##### DATA FOR THIS EXERCISE

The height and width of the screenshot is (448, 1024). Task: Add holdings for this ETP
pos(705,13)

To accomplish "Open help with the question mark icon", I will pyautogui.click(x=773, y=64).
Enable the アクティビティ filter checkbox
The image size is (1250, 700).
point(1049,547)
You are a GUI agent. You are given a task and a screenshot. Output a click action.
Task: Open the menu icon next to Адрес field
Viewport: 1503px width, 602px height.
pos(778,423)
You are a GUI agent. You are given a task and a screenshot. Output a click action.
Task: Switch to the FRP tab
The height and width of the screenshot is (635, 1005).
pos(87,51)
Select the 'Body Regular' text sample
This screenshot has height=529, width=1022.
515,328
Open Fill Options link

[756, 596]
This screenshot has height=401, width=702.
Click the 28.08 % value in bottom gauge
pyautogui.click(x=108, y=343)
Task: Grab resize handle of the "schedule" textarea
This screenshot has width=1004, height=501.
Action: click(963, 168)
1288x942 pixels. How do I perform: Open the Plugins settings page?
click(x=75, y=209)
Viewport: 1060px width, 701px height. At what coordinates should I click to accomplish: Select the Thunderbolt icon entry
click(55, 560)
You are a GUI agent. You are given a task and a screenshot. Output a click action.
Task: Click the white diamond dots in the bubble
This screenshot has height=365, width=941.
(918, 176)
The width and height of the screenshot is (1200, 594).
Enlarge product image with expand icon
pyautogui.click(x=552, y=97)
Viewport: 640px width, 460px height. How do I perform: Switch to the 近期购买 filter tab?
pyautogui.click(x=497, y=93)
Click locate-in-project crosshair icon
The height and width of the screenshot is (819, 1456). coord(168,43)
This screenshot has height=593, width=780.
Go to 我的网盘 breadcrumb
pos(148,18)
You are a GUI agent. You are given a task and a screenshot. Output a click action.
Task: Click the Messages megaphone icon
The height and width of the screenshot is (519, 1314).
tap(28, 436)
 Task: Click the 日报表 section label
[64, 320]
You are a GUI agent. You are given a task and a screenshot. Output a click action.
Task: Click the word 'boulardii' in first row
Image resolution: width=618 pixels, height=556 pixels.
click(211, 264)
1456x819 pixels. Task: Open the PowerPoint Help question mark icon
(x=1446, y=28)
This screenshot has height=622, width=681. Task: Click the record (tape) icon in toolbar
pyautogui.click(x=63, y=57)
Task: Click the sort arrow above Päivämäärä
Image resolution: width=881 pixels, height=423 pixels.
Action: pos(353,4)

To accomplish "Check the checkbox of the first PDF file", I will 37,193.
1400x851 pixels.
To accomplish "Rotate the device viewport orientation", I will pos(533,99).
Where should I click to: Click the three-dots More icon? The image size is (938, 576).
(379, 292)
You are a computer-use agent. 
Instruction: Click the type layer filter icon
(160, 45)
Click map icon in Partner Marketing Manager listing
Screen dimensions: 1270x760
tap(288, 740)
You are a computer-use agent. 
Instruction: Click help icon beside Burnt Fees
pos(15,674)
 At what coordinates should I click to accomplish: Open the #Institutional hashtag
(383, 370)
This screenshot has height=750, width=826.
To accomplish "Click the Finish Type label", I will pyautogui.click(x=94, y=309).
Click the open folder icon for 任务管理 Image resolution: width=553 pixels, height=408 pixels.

##########

**DIRECTIVE:**
Rewrite the lines of data between the lines holding "Task: Click the 日报表 section label" and "click(211, 264)", inclusive, with each coordinate in the answers multiplied by 2.2 and rounded to a whole number, halves rounded up. Reproduce the rest of those lines as they stand, including the requests, and give nothing beyond them.

**SOLUTION:**
 Task: Click the 日报表 section label
[141, 704]
You are a GUI agent. You are given a task and a screenshot. Output a click action.
Task: Click the word 'boulardii' in first row
Image resolution: width=618 pixels, height=556 pixels.
click(464, 581)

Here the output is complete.